- _PROVIDED TEXT_
---

Norwegian politician

Knud Christian Knudsen (18 January 1887 – 24 May 1969) was a Norwegian merchant and politician for the Conservative Party.

He was born in Drammen; the son of wholesaler August Martinius Knudsen (1858–1922) and Anne Margrethe Høstad (1858–1905). He was a nephew of vicar and politician Christoffer Knudsen.

He finished Kristiania Commerce School in 1906 and was hired in a wholesaling company in Hamburg in the same year. From 1908 he worked in his father's company Aug. M. Knudsen & Søn from 1908. It became a public company in 1916, and Knudsen was the manager and majority owner.

He was a member of Drammen city council from 1928 to 1945, with tenures as deputy mayor from 1931 to 1934 and in 1945. He was elected to the Parliament of Norway in 1936, representing the Market towns of Buskerud county. He served through one term, which was interrupted by the occupation of Norway by Nazi Germany. Near the end of the occupation, he was incarcerated in Grini concentration camp from January 1945 until end of World War II.

He chaired Drammens Sparebank from 1942 and Drammen Port Authority from 1946 (board member since 1932), was a board member of Norges Colonialgrossisters Forbund from 1925 to 1931 and 1945 to 1950, Norges Handelsstands Forbund from 1945 to 1955, and Forsikringsselskapet Norge to 1956, and supervisory council member of Drammens og Oplands Privatbank. He was a member of Statens kornråd from 1931 to 1950 and the Norwegian branch of the International Chamber of Commerce, and supervisory committee member of the Drammen Line and Randsfjord Line. He died in May 1969.

---

- _DATA BELOW_
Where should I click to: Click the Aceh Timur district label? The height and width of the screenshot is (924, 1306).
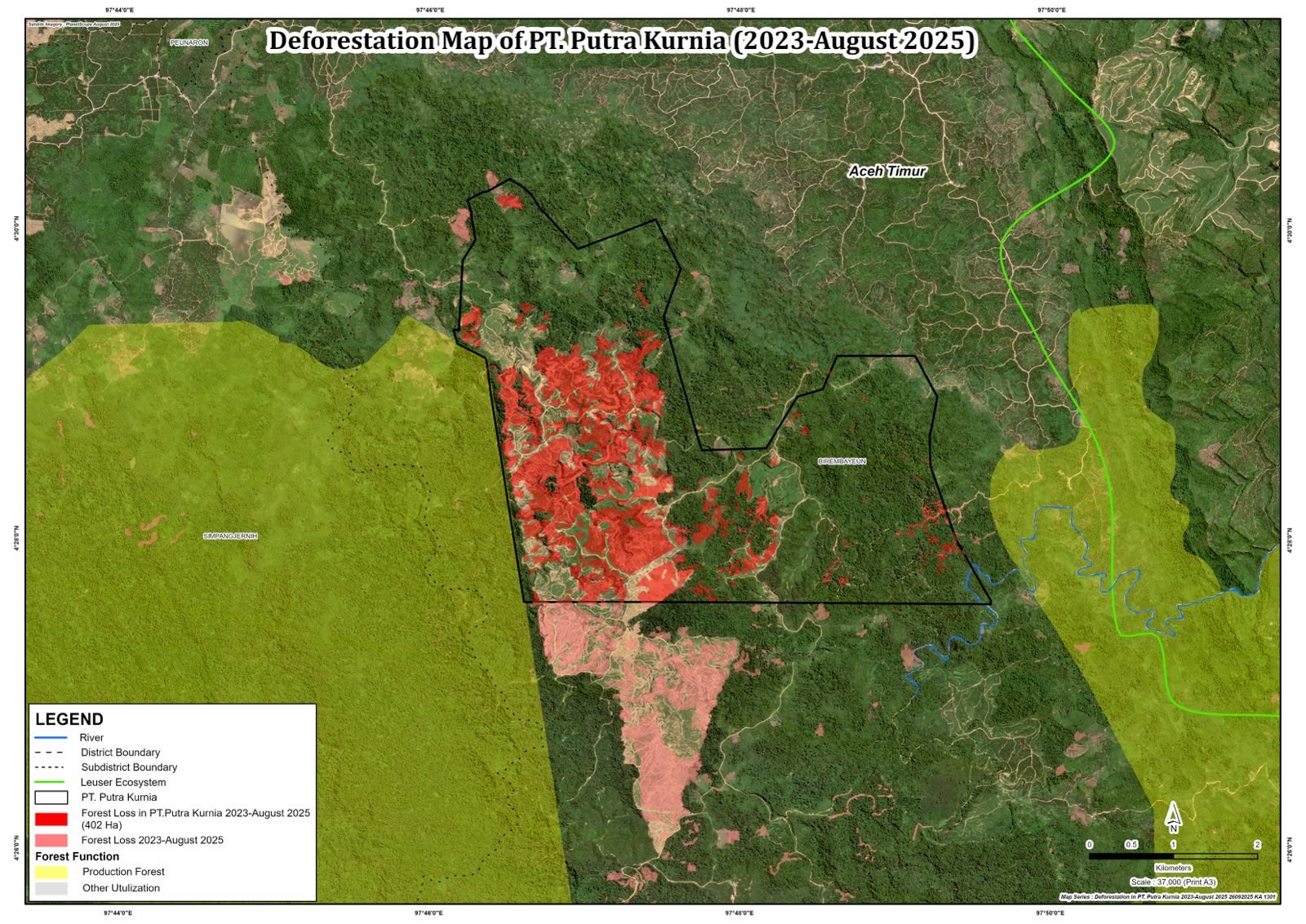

---

- _WORK INSTRUCTIONS_
a) Reproduce the part of the Knudsen biography from "He finished Kristiania" up to and including "and majority owner.".
b) For each statement, say whether it agrees with the Knudsen biography, and quote the words of the Knudsen biography that decide it: (i) Knudsen was born in Drammen. (ii) Knudsen was deputy mayor for his whole time on Drammen city council, from 1928 to 1945. (iii) Knudsen served two terms in the Parliament of Norway.

- _RESULTS OF THE EXERCISE_
a)
He finished Kristiania Commerce School in 1906 and was hired in a wholesaling company in Hamburg in the same year. From 1908 he worked in his father's company Aug. M. Knudsen & Søn from 1908. It became a public company in 1916, and Knudsen was the manager and majority owner.

b)
(i) Yes: "He was born in Drammen"
(ii) No: "with tenures as deputy mayor from 1931 to 1934 and in 1945"
(iii) No: "He served through one term"